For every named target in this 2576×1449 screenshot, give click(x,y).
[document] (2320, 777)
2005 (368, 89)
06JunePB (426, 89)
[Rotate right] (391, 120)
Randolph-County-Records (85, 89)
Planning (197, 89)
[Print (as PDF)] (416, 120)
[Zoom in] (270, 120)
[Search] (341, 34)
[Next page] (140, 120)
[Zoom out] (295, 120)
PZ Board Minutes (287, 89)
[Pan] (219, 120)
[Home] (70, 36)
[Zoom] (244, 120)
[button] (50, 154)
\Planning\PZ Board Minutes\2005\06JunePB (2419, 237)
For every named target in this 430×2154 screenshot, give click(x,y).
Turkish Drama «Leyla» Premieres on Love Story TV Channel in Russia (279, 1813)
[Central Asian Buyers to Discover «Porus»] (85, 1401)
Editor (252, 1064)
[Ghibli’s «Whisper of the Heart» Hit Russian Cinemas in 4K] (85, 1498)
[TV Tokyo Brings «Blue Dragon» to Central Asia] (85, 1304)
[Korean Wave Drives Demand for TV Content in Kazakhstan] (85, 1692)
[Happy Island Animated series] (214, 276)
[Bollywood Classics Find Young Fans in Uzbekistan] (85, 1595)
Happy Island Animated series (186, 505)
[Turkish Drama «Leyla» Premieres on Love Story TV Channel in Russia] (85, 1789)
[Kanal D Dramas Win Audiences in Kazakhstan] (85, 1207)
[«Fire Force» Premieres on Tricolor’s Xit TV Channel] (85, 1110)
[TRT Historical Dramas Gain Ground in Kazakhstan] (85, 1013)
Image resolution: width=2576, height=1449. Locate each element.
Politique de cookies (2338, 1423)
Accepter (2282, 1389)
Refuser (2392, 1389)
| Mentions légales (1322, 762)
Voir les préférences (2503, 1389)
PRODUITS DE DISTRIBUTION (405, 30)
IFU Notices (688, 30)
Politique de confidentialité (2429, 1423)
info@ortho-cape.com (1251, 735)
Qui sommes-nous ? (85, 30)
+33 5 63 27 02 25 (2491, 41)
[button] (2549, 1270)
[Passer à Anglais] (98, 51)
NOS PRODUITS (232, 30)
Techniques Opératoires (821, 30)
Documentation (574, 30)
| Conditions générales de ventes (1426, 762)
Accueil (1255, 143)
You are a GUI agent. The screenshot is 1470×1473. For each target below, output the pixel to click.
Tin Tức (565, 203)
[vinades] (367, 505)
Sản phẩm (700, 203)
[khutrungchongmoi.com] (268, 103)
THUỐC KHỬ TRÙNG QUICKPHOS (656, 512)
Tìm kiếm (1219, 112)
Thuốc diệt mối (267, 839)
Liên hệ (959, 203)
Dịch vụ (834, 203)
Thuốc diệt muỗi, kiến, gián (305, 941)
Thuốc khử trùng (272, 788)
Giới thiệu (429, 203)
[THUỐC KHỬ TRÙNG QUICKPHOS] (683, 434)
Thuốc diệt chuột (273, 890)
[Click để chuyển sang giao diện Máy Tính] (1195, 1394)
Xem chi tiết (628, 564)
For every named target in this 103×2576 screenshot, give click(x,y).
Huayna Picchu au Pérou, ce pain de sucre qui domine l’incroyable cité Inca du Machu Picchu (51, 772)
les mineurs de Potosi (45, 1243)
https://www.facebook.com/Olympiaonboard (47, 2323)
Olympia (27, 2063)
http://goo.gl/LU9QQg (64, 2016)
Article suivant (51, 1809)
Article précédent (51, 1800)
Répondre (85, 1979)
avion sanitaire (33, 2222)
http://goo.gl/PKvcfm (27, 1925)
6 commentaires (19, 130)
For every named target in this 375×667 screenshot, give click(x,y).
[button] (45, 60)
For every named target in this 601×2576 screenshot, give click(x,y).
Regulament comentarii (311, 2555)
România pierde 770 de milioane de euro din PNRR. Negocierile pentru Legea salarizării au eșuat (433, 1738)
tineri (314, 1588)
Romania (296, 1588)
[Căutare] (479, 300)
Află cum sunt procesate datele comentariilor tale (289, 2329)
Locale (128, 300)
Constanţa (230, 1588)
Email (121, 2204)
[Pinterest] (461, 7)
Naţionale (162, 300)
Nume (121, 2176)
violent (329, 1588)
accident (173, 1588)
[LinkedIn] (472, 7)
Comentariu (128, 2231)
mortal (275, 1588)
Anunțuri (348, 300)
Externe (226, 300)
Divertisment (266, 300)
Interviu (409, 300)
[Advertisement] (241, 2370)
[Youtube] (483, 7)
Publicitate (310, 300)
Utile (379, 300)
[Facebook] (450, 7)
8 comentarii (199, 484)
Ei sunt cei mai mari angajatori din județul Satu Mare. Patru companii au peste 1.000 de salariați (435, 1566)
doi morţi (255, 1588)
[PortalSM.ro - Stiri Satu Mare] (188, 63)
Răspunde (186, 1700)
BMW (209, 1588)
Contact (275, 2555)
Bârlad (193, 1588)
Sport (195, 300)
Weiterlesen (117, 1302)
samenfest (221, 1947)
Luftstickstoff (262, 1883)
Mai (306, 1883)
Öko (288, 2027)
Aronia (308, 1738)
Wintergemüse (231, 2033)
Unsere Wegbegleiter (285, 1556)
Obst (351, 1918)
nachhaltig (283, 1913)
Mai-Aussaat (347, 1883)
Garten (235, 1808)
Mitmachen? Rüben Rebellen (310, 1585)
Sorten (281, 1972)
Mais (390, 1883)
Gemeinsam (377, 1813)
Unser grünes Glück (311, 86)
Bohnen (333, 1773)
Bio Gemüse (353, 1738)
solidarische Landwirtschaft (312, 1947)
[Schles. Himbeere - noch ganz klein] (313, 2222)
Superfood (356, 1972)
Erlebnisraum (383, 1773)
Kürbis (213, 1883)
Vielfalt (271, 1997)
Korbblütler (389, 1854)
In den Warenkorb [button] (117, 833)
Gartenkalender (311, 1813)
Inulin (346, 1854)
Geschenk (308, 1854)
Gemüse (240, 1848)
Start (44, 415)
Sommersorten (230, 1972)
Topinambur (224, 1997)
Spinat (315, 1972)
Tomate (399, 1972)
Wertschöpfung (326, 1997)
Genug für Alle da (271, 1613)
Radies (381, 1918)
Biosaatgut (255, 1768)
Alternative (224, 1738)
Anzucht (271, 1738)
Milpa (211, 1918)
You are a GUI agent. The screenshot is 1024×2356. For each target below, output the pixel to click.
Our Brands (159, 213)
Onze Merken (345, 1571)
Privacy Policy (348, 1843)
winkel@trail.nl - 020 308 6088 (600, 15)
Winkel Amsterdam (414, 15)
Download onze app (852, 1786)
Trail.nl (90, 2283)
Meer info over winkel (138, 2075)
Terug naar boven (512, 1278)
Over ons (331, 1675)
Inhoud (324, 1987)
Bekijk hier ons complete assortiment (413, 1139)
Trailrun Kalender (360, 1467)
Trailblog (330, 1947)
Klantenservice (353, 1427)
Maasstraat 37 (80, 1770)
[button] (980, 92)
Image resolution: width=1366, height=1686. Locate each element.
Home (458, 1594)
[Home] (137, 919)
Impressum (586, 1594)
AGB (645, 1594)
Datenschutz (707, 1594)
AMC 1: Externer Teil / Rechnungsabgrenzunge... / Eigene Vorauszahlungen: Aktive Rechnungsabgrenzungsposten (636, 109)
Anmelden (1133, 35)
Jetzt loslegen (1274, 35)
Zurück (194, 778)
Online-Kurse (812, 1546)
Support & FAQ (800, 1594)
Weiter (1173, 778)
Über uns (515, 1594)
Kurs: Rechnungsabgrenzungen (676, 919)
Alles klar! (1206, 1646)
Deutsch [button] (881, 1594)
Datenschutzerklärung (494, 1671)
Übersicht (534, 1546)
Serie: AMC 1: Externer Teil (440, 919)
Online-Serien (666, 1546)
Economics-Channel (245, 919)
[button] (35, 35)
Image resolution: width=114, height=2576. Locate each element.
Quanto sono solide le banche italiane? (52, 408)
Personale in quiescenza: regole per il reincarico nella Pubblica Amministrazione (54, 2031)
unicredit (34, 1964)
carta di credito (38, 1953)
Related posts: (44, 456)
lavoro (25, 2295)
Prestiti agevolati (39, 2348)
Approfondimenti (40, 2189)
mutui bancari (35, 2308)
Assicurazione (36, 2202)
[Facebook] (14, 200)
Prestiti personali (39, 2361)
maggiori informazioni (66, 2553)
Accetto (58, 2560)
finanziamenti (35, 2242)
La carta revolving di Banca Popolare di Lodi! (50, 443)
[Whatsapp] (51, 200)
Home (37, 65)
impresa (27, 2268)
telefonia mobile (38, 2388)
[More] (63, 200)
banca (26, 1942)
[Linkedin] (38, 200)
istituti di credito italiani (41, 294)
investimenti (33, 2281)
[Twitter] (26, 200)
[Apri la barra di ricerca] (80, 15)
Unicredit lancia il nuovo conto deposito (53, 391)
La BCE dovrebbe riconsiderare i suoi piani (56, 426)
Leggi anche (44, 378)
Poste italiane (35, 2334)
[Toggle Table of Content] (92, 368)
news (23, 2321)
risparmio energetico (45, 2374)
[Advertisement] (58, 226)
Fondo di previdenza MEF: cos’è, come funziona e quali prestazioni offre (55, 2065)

===

## [What you should do]
The line containing "[Twitter] (26, 200)" and every line after it, through the last one above, should be written out word for word.

## [Response to this task]
[Twitter] (26, 200)
[Apri la barra di ricerca] (80, 15)
Unicredit lancia il nuovo conto deposito (53, 391)
La BCE dovrebbe riconsiderare i suoi piani (56, 426)
Leggi anche (44, 378)
Poste italiane (35, 2334)
[Toggle Table of Content] (92, 368)
news (23, 2321)
risparmio energetico (45, 2374)
[Advertisement] (58, 226)
Fondo di previdenza MEF: cos’è, come funziona e quali prestazioni offre (55, 2065)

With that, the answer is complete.